Objective:
Pick out and copy, in full, every line of the data below that contains the string "Open". The match is case-sensitive.

Given information:
— begin —

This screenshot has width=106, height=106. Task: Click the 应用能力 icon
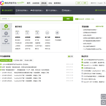pos(37,32)
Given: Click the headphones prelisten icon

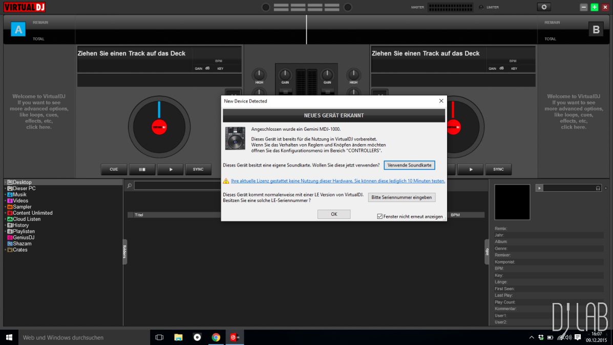Looking at the screenshot, I should point(598,188).
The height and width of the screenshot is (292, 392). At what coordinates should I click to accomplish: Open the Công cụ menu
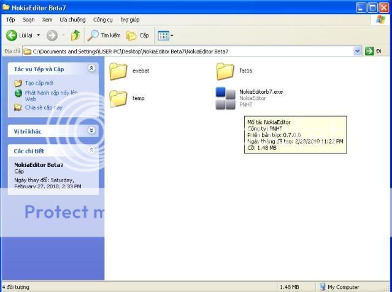(x=102, y=20)
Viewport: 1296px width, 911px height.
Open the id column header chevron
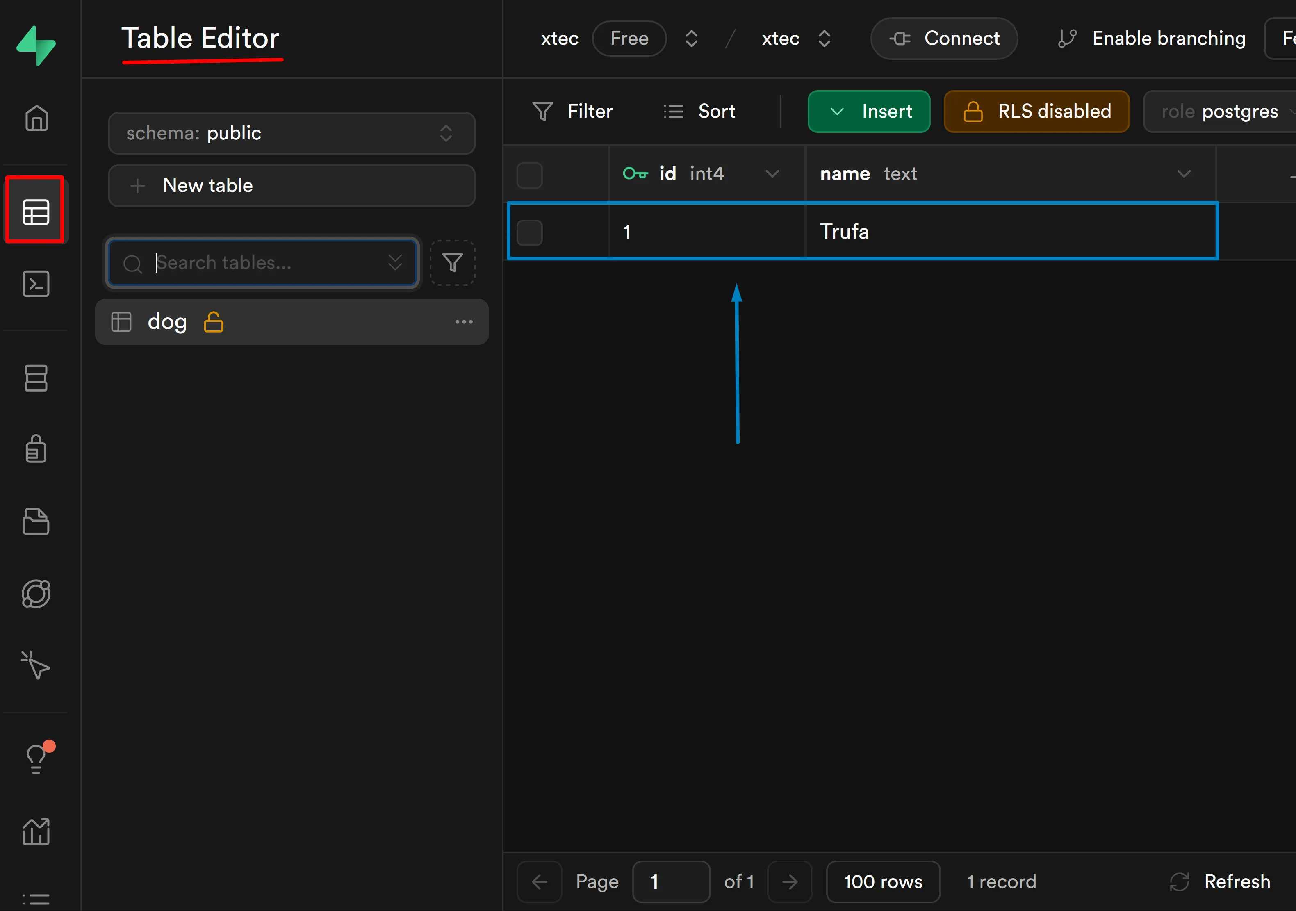772,174
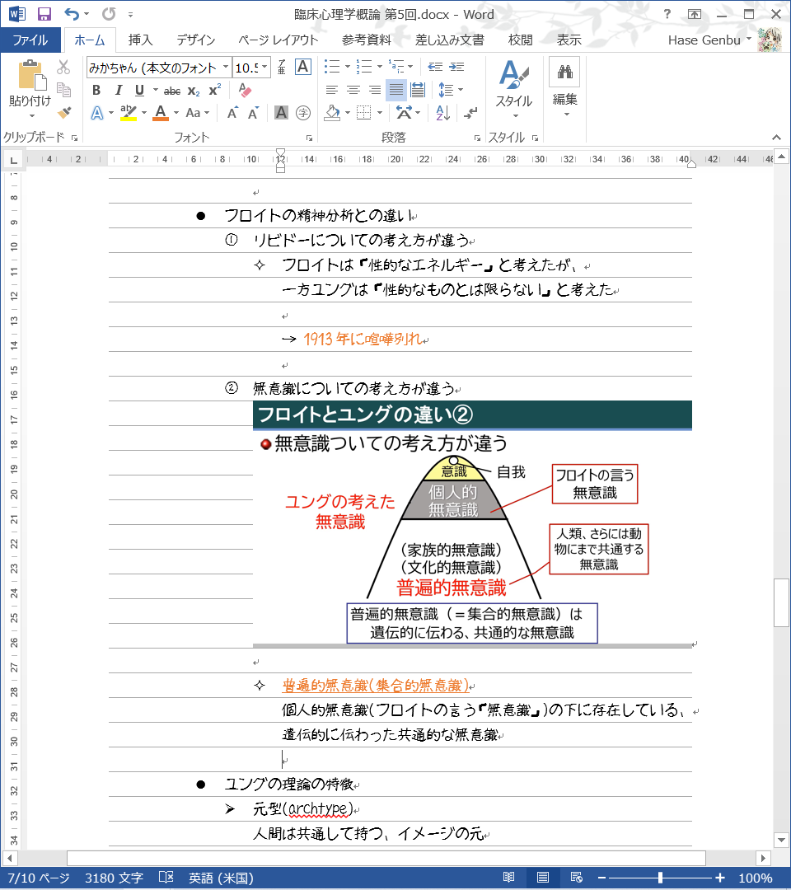Toggle Bold formatting
Viewport: 791px width, 890px height.
96,90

— end —

Final result:
The height and width of the screenshot is (292, 392). At what coordinates should I click to accomplish: Open the Công cụ menu
Open the id column header chevron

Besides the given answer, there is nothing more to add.